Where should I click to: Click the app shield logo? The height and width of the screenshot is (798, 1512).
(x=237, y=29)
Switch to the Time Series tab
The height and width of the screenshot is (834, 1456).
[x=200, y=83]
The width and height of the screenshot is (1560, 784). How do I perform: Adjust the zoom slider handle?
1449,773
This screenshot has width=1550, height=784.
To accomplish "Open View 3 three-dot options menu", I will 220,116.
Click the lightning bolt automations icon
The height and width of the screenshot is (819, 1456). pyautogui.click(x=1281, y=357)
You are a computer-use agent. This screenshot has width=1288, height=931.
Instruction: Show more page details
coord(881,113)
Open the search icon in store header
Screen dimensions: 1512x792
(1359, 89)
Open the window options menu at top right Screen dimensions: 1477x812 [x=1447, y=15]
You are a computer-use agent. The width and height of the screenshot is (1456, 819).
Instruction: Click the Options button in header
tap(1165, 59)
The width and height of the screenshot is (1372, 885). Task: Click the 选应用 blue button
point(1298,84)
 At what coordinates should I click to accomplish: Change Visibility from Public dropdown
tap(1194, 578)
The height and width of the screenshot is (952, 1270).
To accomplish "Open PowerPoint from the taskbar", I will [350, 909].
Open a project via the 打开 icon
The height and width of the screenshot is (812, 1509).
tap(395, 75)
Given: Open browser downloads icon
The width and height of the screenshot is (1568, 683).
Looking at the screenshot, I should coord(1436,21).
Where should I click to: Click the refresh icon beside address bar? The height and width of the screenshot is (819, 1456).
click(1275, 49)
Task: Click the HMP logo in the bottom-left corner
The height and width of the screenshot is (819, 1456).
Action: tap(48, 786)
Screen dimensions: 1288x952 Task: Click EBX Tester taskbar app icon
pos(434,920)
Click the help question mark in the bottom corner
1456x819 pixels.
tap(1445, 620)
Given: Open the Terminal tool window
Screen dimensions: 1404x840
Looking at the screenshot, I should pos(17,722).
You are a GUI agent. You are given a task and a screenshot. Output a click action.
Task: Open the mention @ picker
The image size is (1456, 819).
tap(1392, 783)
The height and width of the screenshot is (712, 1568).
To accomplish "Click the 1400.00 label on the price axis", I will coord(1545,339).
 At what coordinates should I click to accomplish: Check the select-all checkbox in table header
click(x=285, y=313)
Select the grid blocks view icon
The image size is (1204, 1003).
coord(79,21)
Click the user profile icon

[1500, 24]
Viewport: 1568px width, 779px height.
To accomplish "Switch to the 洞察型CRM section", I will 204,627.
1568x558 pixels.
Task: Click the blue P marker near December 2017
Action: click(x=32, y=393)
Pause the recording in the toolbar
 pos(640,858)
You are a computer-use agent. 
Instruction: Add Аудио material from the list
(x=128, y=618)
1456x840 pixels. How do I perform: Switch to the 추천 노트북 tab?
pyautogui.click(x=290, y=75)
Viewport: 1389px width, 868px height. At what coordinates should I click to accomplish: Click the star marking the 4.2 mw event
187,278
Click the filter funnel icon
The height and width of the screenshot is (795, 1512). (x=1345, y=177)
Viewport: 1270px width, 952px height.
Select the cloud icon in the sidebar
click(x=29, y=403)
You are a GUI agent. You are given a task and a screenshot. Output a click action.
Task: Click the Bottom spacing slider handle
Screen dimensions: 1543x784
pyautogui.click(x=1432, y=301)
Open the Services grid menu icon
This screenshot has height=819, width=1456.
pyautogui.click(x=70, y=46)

Problem statement: Copy every record above exactly as it stands.

Written response:
Where should I click to: Click the app shield logo? The height and width of the screenshot is (798, 1512).
(x=237, y=29)
Switch to the Time Series tab
The height and width of the screenshot is (834, 1456).
[x=200, y=83]
The width and height of the screenshot is (1560, 784). How do I perform: Adjust the zoom slider handle?
1449,773
This screenshot has width=1550, height=784.
To accomplish "Open View 3 three-dot options menu", I will 220,116.
Click the lightning bolt automations icon
The height and width of the screenshot is (819, 1456). pyautogui.click(x=1281, y=357)
You are a computer-use agent. This screenshot has width=1288, height=931.
Instruction: Show more page details
coord(881,113)
Open the search icon in store header
Screen dimensions: 1512x792
(1359, 89)
Open the window options menu at top right Screen dimensions: 1477x812 [x=1447, y=15]
You are a computer-use agent. The width and height of the screenshot is (1456, 819).
Instruction: Click the Options button in header
tap(1165, 59)
The width and height of the screenshot is (1372, 885). Task: Click the 选应用 blue button
point(1298,84)
 At what coordinates should I click to accomplish: Change Visibility from Public dropdown
tap(1194, 578)
The height and width of the screenshot is (952, 1270).
To accomplish "Open PowerPoint from the taskbar", I will [350, 909].
Open a project via the 打开 icon
The height and width of the screenshot is (812, 1509).
tap(395, 75)
Given: Open browser downloads icon
The width and height of the screenshot is (1568, 683).
Looking at the screenshot, I should coord(1436,21).
Where should I click to: Click the refresh icon beside address bar? The height and width of the screenshot is (819, 1456).
click(1275, 49)
Task: Click the HMP logo in the bottom-left corner
The height and width of the screenshot is (819, 1456).
Action: tap(48, 786)
Screen dimensions: 1288x952 Task: Click EBX Tester taskbar app icon
pos(434,920)
Click the help question mark in the bottom corner
1456x819 pixels.
tap(1445, 620)
Given: Open the Terminal tool window
Screen dimensions: 1404x840
Looking at the screenshot, I should pos(17,722).
You are a GUI agent. You are given a task and a screenshot. Output a click action.
Task: Open the mention @ picker
The image size is (1456, 819).
tap(1392, 783)
The height and width of the screenshot is (712, 1568).
To accomplish "Click the 1400.00 label on the price axis", I will coord(1545,339).
 At what coordinates should I click to accomplish: Check the select-all checkbox in table header
click(x=285, y=313)
Select the grid blocks view icon
The image size is (1204, 1003).
coord(79,21)
Click the user profile icon

[1500, 24]
Viewport: 1568px width, 779px height.
To accomplish "Switch to the 洞察型CRM section", I will 204,627.
1568x558 pixels.
Task: Click the blue P marker near December 2017
Action: click(x=32, y=393)
Pause the recording in the toolbar
 pos(640,858)
You are a computer-use agent. 
Instruction: Add Аудио material from the list
(x=128, y=618)
1456x840 pixels. How do I perform: Switch to the 추천 노트북 tab?
pyautogui.click(x=290, y=75)
Viewport: 1389px width, 868px height. At what coordinates should I click to accomplish: Click the star marking the 4.2 mw event
187,278
Click the filter funnel icon
The height and width of the screenshot is (795, 1512). (x=1345, y=177)
Viewport: 1270px width, 952px height.
Select the cloud icon in the sidebar
click(x=29, y=403)
You are a GUI agent. You are given a task and a screenshot. Output a click action.
Task: Click the Bottom spacing slider handle
Screen dimensions: 1543x784
pyautogui.click(x=1432, y=301)
Open the Services grid menu icon
This screenshot has height=819, width=1456.
pyautogui.click(x=70, y=46)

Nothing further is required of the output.